▸ **PROBLEM TO SOLVE**
What you return must be exactly the lines running from the one with "Click the cloud sync icon in the top bar" to the end of the data below, inclusive, and nothing more.

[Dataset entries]

╭──

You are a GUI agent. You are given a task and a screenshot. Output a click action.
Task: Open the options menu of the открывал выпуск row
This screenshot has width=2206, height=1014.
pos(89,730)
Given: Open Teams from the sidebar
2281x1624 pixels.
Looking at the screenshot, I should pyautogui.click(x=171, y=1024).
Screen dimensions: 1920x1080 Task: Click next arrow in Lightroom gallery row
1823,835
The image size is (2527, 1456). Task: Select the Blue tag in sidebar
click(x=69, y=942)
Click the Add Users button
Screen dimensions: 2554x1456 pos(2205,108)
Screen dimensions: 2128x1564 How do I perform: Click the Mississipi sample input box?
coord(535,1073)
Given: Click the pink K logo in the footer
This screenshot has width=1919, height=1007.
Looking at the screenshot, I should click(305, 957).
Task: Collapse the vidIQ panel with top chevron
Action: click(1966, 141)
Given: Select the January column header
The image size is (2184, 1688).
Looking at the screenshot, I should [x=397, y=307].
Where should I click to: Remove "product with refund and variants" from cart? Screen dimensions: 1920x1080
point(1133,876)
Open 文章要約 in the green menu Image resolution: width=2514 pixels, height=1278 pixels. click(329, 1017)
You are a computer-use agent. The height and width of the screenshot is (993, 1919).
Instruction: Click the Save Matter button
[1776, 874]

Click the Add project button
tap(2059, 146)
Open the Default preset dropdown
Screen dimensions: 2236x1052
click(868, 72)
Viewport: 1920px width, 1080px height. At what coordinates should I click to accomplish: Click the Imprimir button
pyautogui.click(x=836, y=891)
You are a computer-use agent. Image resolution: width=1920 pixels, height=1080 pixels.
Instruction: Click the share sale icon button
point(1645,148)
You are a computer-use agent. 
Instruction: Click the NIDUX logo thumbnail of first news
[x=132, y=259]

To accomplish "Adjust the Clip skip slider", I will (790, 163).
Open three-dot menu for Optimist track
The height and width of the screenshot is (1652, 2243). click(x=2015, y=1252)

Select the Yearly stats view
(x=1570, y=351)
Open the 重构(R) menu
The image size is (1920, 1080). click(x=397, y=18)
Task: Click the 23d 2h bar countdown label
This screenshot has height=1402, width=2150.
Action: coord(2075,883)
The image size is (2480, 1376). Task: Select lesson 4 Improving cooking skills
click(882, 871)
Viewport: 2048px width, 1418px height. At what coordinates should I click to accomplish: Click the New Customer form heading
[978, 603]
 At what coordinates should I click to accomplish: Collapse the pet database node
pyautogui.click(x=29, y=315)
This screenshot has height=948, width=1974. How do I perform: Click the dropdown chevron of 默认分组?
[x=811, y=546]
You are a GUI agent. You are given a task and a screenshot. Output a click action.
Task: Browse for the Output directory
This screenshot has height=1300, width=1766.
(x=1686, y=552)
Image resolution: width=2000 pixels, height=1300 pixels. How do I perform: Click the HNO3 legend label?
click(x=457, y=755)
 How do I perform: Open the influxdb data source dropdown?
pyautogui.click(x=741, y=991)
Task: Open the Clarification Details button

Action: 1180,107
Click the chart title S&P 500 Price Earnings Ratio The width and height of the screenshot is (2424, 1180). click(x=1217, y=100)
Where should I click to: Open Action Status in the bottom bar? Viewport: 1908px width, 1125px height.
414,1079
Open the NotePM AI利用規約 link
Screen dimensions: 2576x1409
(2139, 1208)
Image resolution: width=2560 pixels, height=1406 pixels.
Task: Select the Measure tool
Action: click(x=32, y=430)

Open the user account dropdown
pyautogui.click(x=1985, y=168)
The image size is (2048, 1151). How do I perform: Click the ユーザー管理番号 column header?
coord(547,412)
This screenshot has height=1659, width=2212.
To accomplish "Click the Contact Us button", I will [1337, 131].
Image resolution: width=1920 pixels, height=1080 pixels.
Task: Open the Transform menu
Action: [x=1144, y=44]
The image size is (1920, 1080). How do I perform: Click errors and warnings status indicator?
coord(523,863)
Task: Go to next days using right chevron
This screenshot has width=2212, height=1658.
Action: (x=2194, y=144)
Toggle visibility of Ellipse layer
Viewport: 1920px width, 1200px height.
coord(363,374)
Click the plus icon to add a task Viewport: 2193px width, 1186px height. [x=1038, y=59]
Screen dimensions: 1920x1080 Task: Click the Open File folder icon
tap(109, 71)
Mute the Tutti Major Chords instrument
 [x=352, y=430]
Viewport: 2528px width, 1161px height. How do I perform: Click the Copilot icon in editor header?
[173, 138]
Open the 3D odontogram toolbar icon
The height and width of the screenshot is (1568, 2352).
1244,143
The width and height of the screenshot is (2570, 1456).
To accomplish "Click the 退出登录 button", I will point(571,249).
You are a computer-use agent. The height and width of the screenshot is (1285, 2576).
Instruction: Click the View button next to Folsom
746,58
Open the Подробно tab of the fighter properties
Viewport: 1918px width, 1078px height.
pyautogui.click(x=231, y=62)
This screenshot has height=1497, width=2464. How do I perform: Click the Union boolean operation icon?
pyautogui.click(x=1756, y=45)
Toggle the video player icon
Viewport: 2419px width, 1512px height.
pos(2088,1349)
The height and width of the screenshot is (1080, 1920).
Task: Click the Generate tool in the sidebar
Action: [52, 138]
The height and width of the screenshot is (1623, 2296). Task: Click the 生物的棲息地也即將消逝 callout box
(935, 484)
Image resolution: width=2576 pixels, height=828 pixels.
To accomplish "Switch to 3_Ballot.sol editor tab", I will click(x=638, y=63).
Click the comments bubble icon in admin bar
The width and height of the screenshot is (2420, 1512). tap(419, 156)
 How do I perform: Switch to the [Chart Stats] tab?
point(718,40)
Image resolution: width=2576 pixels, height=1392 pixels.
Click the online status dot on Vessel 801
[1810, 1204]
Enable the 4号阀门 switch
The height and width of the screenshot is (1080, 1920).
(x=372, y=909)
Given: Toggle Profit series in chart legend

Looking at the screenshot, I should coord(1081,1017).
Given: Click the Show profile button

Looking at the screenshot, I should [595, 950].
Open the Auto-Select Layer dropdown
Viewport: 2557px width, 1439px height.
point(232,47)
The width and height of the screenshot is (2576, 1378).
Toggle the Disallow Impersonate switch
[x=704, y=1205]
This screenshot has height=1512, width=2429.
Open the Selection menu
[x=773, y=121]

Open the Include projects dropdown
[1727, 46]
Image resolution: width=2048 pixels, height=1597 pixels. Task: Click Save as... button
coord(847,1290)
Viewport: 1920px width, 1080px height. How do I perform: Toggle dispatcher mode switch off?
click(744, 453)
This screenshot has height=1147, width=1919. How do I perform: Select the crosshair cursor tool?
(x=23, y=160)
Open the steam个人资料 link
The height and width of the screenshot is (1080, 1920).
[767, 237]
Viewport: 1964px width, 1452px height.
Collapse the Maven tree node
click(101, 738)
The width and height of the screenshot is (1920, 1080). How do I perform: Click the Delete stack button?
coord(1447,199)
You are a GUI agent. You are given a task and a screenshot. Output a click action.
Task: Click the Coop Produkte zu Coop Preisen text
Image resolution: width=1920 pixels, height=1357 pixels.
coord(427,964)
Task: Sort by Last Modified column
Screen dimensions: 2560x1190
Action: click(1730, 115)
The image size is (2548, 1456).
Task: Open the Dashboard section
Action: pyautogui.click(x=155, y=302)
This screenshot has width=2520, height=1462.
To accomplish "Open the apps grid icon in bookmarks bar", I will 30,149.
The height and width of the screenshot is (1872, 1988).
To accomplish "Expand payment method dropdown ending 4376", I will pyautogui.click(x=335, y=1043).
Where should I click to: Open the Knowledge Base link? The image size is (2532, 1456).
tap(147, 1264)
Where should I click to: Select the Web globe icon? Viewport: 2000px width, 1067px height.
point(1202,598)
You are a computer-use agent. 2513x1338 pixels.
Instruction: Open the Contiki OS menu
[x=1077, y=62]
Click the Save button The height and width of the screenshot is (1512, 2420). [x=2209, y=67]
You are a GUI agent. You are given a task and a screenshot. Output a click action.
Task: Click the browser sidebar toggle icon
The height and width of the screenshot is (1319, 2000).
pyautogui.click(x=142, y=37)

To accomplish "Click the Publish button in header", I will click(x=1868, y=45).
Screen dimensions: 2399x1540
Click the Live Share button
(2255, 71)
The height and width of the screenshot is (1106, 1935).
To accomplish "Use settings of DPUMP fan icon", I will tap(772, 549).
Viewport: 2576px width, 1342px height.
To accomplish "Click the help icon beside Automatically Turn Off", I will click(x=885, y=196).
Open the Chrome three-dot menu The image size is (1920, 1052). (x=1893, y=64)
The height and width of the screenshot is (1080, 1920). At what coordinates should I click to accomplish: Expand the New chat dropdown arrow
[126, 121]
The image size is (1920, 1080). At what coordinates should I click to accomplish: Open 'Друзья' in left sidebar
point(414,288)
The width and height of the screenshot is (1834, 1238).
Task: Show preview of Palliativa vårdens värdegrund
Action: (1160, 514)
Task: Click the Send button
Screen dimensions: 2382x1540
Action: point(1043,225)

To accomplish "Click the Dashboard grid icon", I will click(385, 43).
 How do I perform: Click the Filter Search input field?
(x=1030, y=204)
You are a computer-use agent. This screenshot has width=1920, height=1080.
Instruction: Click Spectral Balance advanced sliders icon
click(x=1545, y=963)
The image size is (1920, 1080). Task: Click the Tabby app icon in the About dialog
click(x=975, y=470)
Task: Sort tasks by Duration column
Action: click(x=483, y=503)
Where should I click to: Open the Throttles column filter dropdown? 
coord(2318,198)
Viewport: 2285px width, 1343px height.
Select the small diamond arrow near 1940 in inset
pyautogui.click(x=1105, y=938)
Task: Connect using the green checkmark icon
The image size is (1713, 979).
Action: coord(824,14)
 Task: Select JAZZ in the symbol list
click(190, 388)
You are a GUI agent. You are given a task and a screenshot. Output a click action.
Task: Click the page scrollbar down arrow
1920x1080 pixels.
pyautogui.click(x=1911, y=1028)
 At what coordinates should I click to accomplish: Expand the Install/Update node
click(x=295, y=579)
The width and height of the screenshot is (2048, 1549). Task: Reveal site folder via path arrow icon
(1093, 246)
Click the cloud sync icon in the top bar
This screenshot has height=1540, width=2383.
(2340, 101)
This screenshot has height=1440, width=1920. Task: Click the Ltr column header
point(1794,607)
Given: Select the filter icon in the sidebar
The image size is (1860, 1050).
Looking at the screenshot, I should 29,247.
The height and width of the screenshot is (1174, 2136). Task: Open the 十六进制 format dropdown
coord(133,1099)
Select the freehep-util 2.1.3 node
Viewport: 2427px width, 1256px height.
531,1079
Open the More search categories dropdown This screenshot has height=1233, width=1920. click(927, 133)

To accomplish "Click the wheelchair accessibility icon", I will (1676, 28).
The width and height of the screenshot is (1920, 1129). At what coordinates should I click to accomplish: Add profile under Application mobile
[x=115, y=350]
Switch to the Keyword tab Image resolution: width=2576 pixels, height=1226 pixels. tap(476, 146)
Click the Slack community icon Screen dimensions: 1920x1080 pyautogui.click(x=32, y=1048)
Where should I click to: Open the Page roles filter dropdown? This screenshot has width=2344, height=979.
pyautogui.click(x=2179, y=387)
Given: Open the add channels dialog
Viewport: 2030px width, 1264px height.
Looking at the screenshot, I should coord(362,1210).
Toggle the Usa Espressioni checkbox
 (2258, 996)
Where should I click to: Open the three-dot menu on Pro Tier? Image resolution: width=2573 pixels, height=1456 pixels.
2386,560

╰──

▸ **ANSWER SPACE**
Click the cloud sync icon in the top bar
This screenshot has height=1540, width=2383.
(2340, 101)
This screenshot has height=1440, width=1920. Task: Click the Ltr column header
point(1794,607)
Given: Select the filter icon in the sidebar
The image size is (1860, 1050).
Looking at the screenshot, I should 29,247.
The height and width of the screenshot is (1174, 2136). Task: Open the 十六进制 format dropdown
coord(133,1099)
Select the freehep-util 2.1.3 node
Viewport: 2427px width, 1256px height.
531,1079
Open the More search categories dropdown This screenshot has height=1233, width=1920. click(927, 133)

To accomplish "Click the wheelchair accessibility icon", I will (1676, 28).
The width and height of the screenshot is (1920, 1129). At what coordinates should I click to accomplish: Add profile under Application mobile
[x=115, y=350]
Switch to the Keyword tab Image resolution: width=2576 pixels, height=1226 pixels. tap(476, 146)
Click the Slack community icon Screen dimensions: 1920x1080 pyautogui.click(x=32, y=1048)
Where should I click to: Open the Page roles filter dropdown? This screenshot has width=2344, height=979.
pyautogui.click(x=2179, y=387)
Given: Open the add channels dialog
Viewport: 2030px width, 1264px height.
Looking at the screenshot, I should coord(362,1210).
Toggle the Usa Espressioni checkbox
 (2258, 996)
Where should I click to: Open the three-dot menu on Pro Tier? Image resolution: width=2573 pixels, height=1456 pixels.
2386,560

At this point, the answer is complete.